Why Automation Matters for a Polymath

  1. Freeing Cognitive Bandwidth
    Repetitive, rule‑based tasks (data entry, routine reporting, scheduled backups, etc.) consume mental energy that could otherwise be spent on synthesis, creativity, and strategic problem‑solving. By automating these chores, you preserve the mental space needed to explore interdisciplinary connections and generate novel solutions.
  2. Accelerating Experimentation
    Automation enables rapid iteration. Whether you’re testing a new workflow, prototyping a cross‑functional process, or evaluating a hypothesis, scripted actions let you spin up and tear down experiments at scale.
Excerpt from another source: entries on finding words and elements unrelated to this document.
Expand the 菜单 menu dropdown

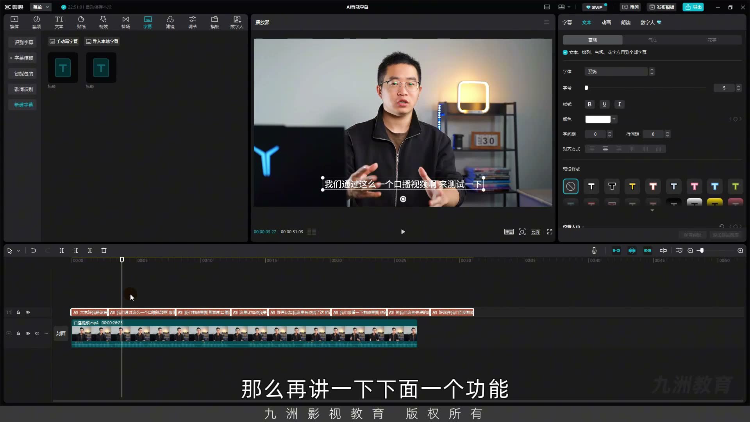41,7
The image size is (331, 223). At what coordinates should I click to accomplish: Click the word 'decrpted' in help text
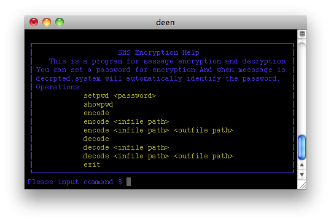(53, 79)
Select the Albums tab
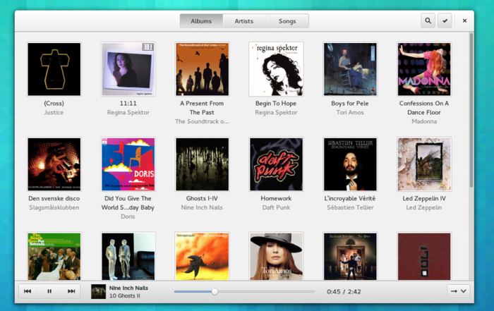 tap(201, 21)
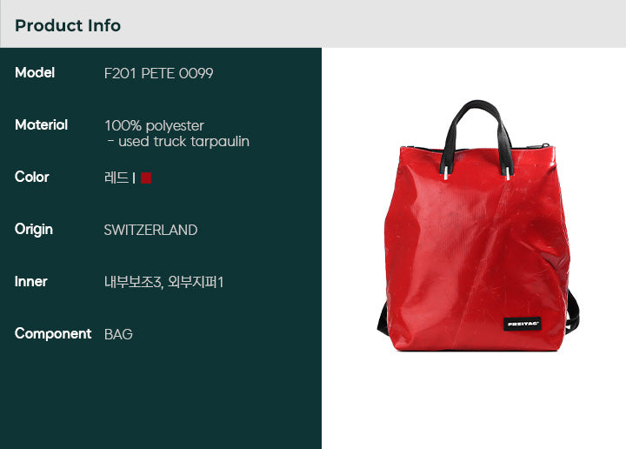Select the model number F201 PETE 0099

[158, 73]
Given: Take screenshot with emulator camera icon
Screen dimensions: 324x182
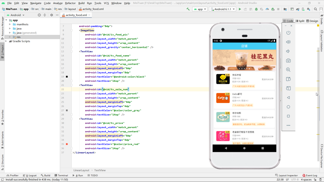Looking at the screenshot, I should click(x=288, y=60).
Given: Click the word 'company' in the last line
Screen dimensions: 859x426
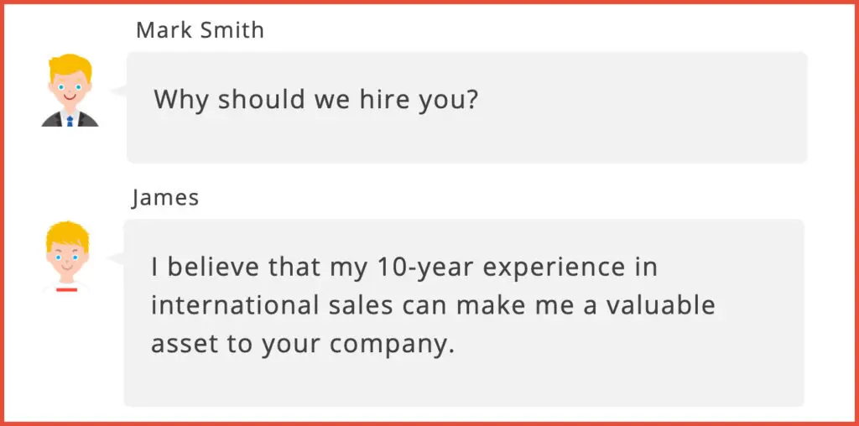Looking at the screenshot, I should (393, 345).
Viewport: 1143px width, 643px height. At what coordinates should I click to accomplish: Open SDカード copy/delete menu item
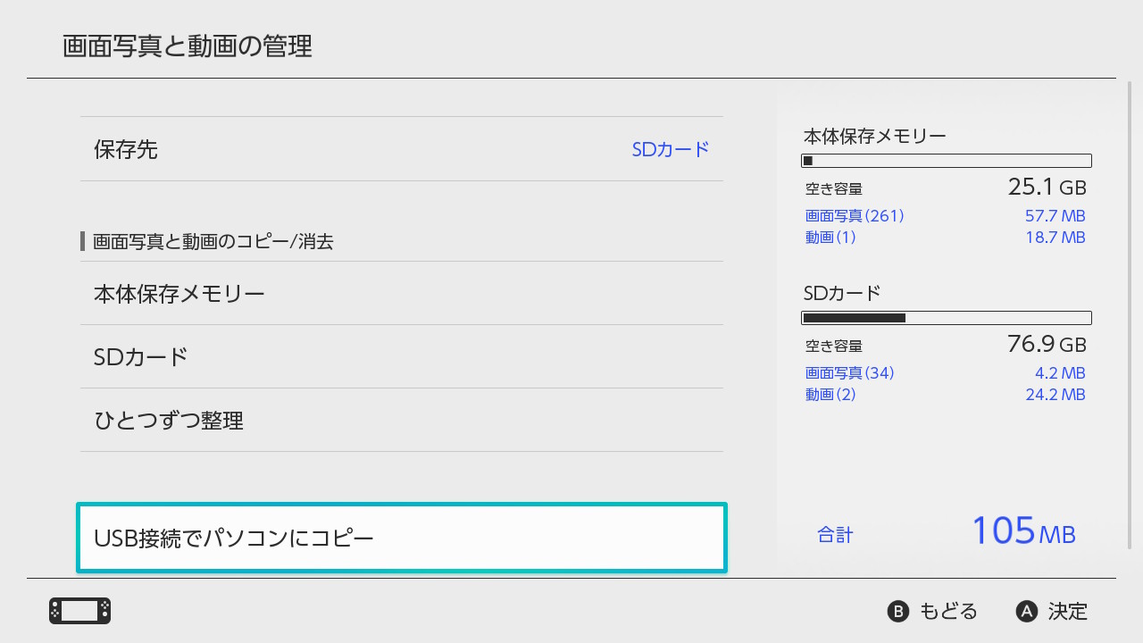[141, 357]
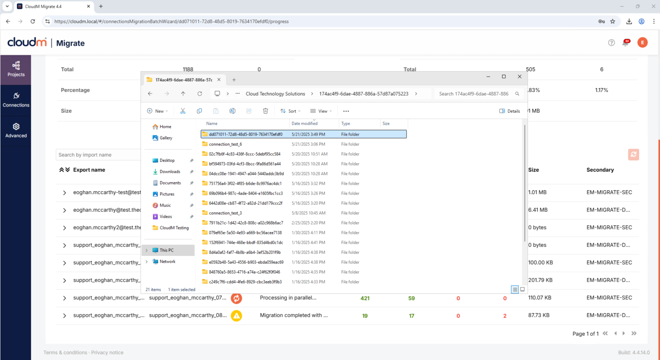Click the Privacy notice link
The height and width of the screenshot is (360, 660).
click(x=107, y=352)
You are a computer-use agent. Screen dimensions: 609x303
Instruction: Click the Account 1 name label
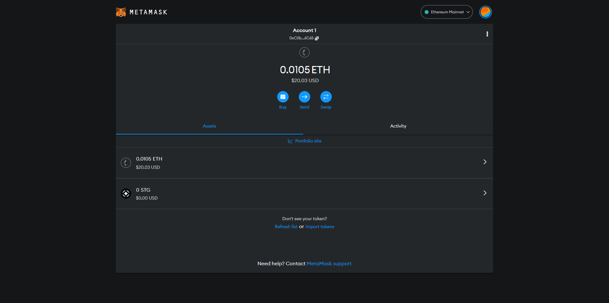click(305, 30)
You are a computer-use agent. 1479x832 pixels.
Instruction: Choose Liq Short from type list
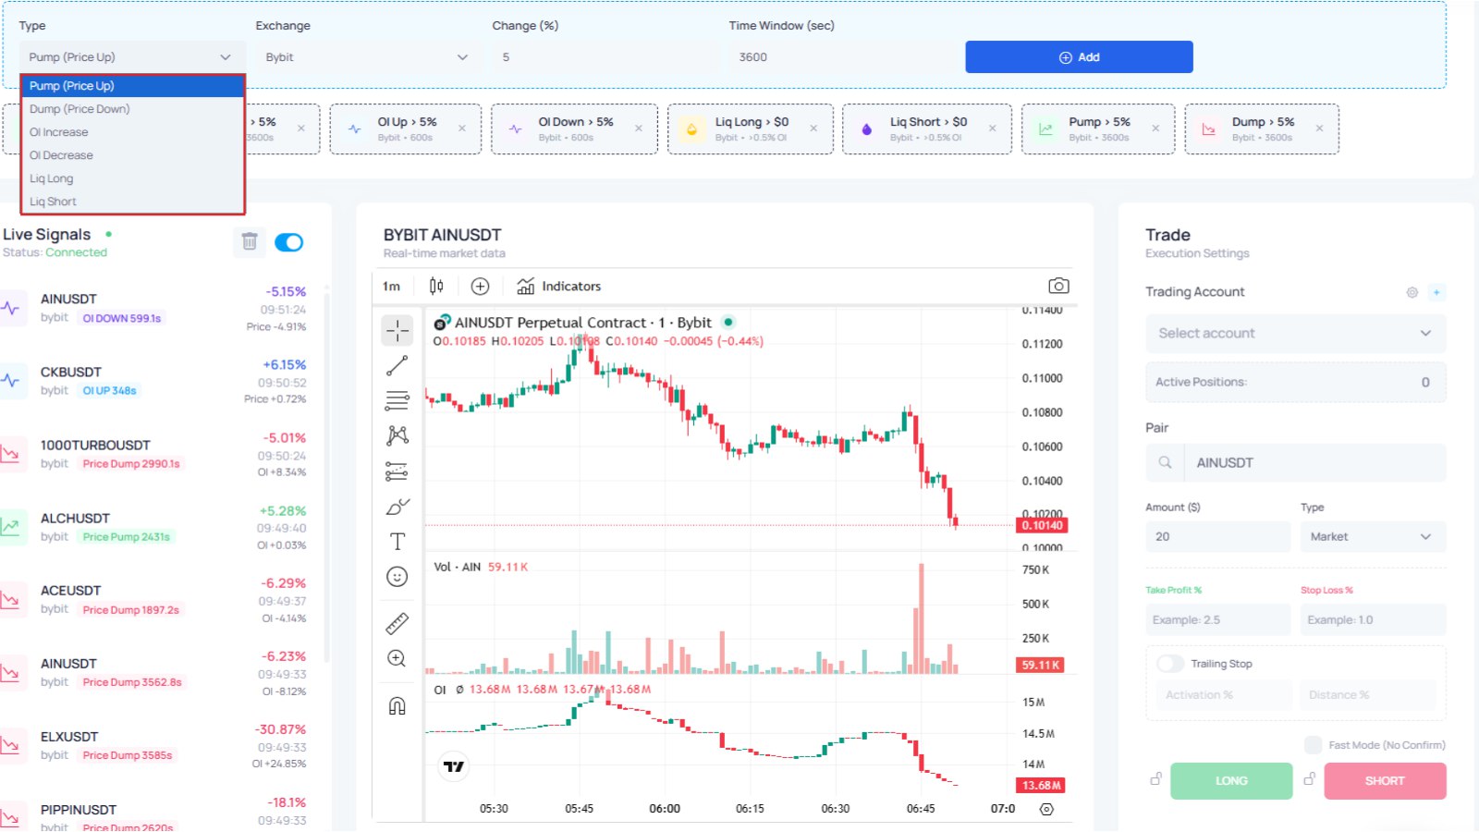132,202
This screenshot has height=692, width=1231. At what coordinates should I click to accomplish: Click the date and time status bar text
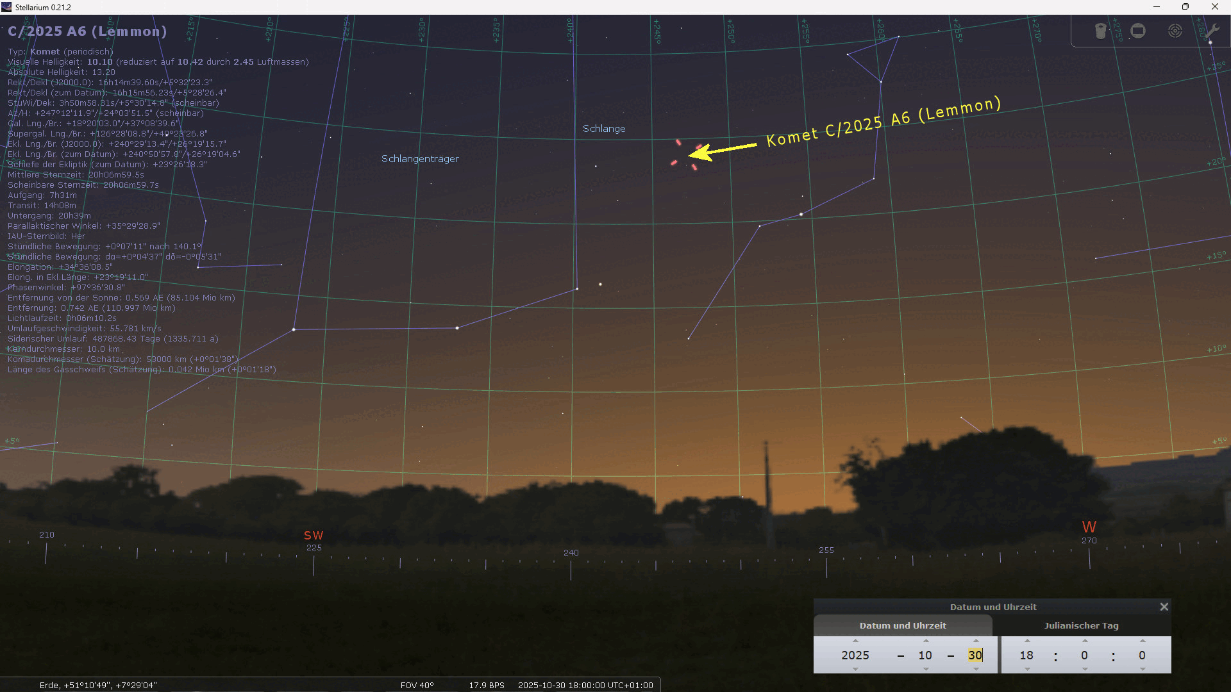pyautogui.click(x=585, y=685)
This speed is essential for staying ahead in fast‑moving environments.
  3. Ensuring Consistency While Encouraging Flexibility
    Standardized automated processes reduce human error and ensure compliance with best practices. At the same time, a well‑designed automation layer can be modular, allowing you to plug in custom logic or swap components as your needs evolve—perfect for a mind that constantly seeks improvement.
  4. Data‑Driven Insight Generation
    Automated pipelines can collect, clean, and aggregate data continuously. With that data flowing into analytics or visualization tools, you gain real‑time insight into performance trends, resource utilization, and emerging patterns—fuel for the polymath’s appetite for evidence‑based decision making.
  5. Scalable Collaboration
    When you automate handoffs and notifications, teams stay synchronized without endless status meetings. This creates a collaborative environment where each specialist can focus on their expertise while still contributing to a cohesive whole.

Practical Steps to Start Automating Today

AreaExample AutomationQuick‑Start ToolCommunicationAuto‑route incoming emails to project boards, generate summary digestsZapier, Make (formerly Integromat)Data ManagementScheduled ETL jobs that pull data from APIs into a central warehousePython scripts + cron, AirflowReportingGenerate weekly KPI dashboards and email them automaticallyGoogle Data Studio + Apps ScriptTask ManagementCreate recurring tasks when certain triggers fire (e.g., new client onboarding)Notion API, Trello Power‑UpsInfrastructureSpin up test environments on demand and tear them down after useTerraform, GitHub Actions

Mindful Automation

  • Start Small: Identify a single, high‑frequency manual step and automate it end‑to‑end before scaling.
  • Iterate Continuously: Treat each automation as a prototype—collect feedback, refine logic, and expand scope.
  • Maintain Transparency: Document what’s automated, why, and who owns the process. This helps prevent “black‑box” failures and keeps the team aligned.
  • Balance Human Judgment: Keep decision points that require nuance or ethical considerations out of pure automation loops.

Next steps you might consider

  1. Map Your Workflow: List the top five repetitive tasks you encounter daily. Rank them by frequency and impact.
  2. Pick a Tool: Choose a low‑code platform (Zapier, Make, or a simple scripting environment) that fits your comfort level.
  3. Prototype One Automation: Build a small proof‑of‑concept, measure the time saved, and iterate.